_MATERIAL FOR THIS EXERCISE_.
- - -

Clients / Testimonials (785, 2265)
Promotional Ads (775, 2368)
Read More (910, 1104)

- - -

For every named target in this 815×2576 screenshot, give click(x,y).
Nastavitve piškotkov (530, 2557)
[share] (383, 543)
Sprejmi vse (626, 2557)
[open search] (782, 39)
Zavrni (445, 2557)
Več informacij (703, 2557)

- - -

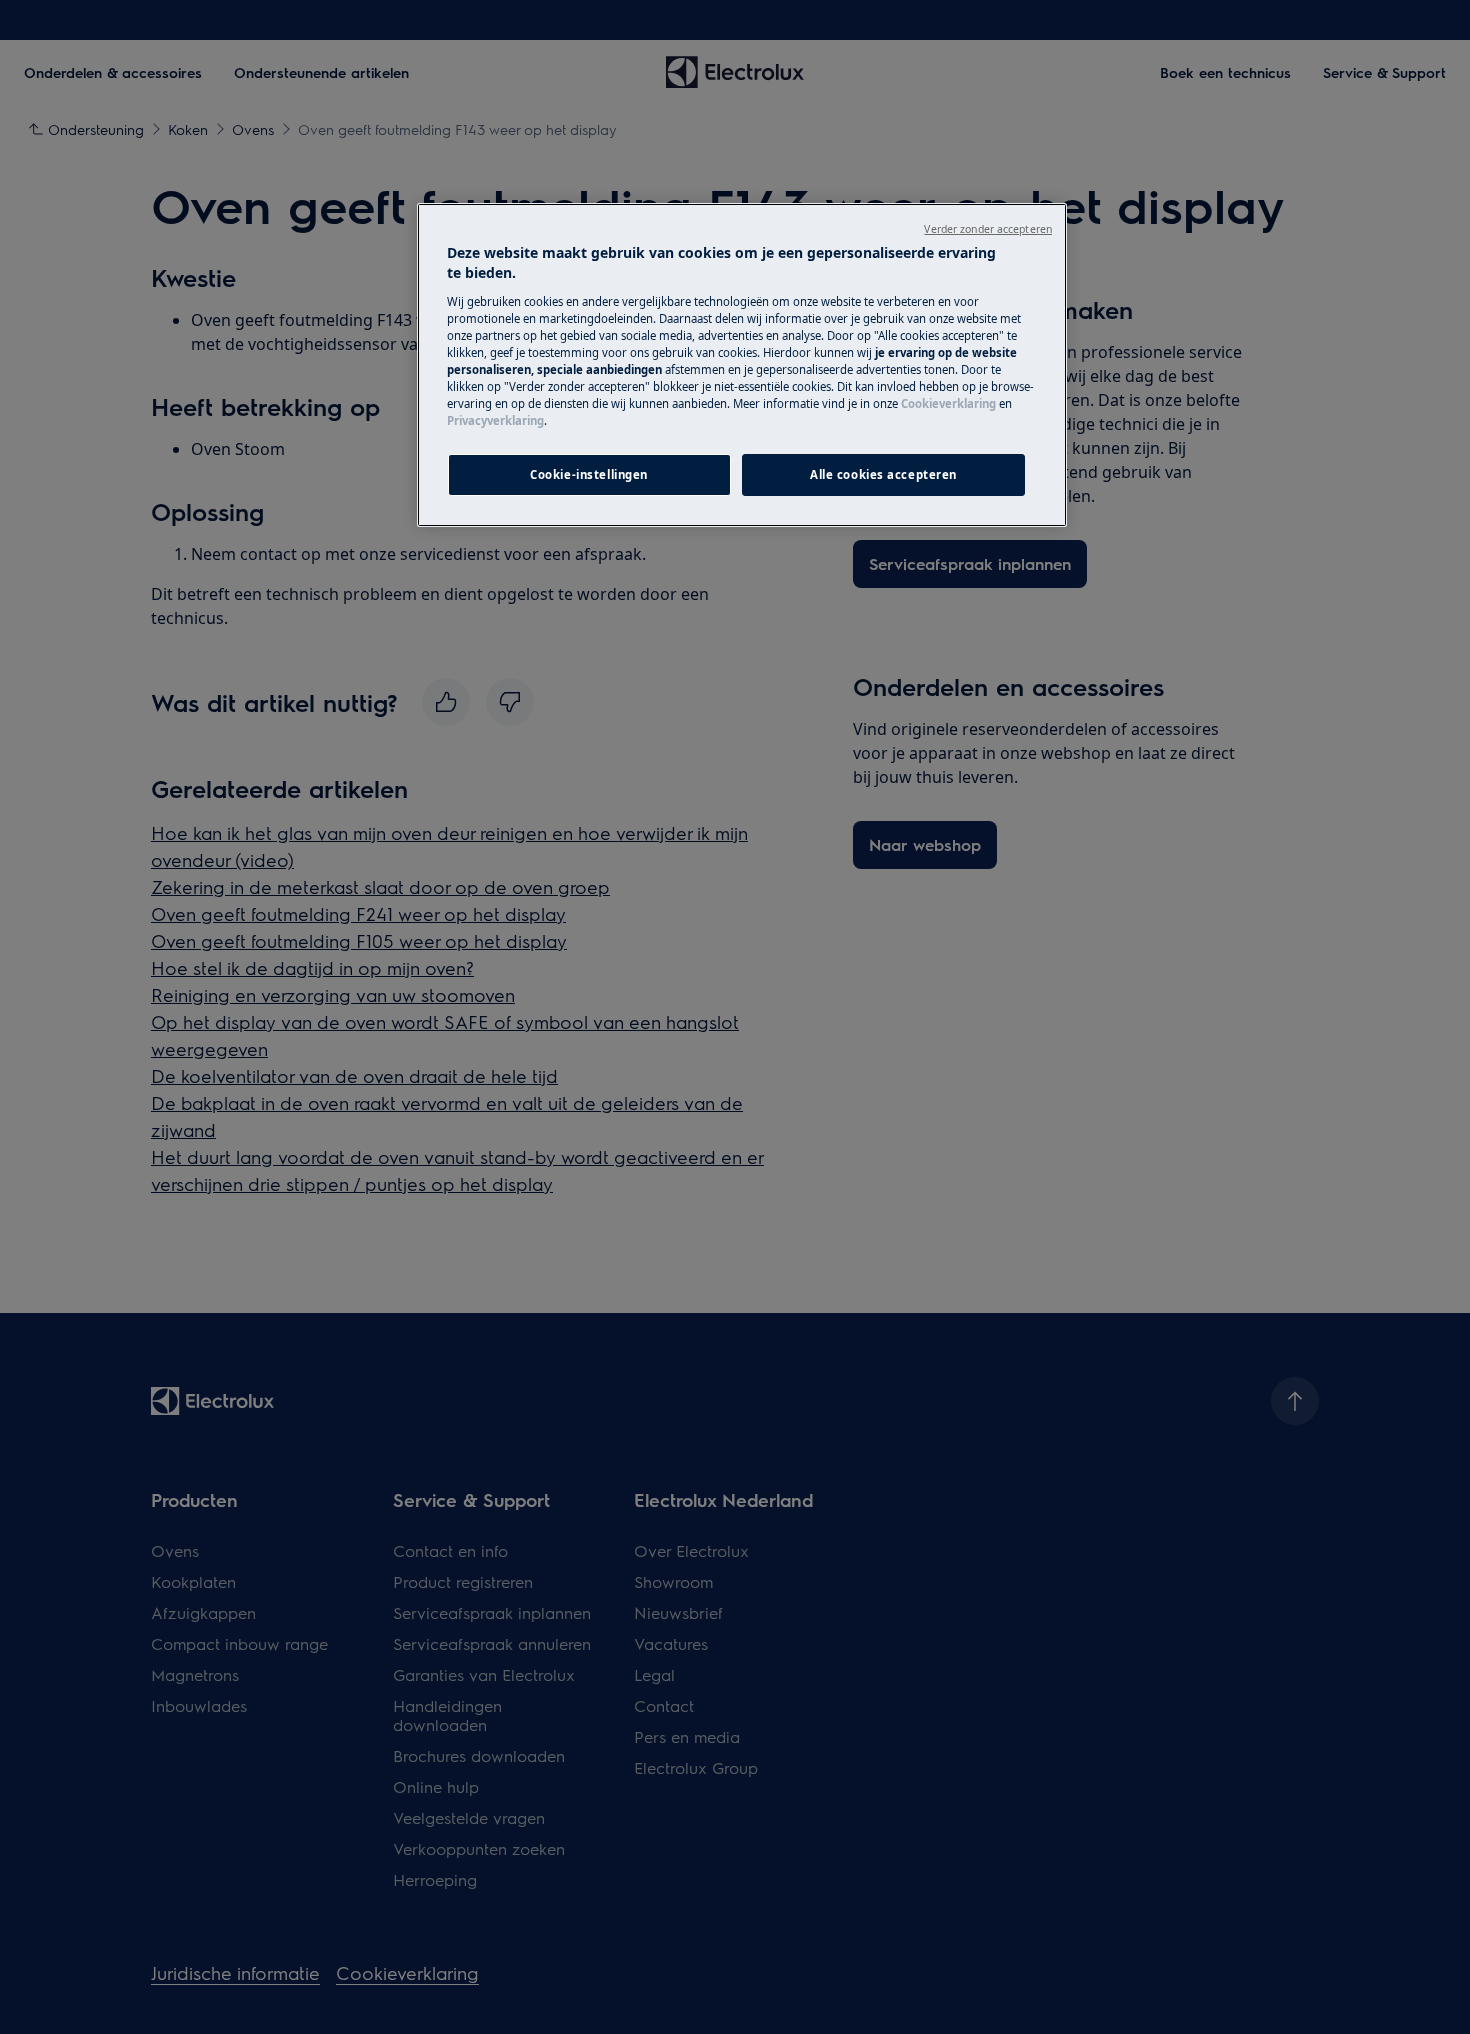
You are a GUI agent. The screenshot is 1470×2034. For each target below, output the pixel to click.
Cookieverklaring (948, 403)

- - -

_TASK ITEM_. Collect every line above that contains the word "target".

_TASK RESULT_.
For every named target in this 815×2576 screenshot, give click(x,y).
You are a GUI agent. The screenshot is 1470×2034. For each target below, output the pixel to click.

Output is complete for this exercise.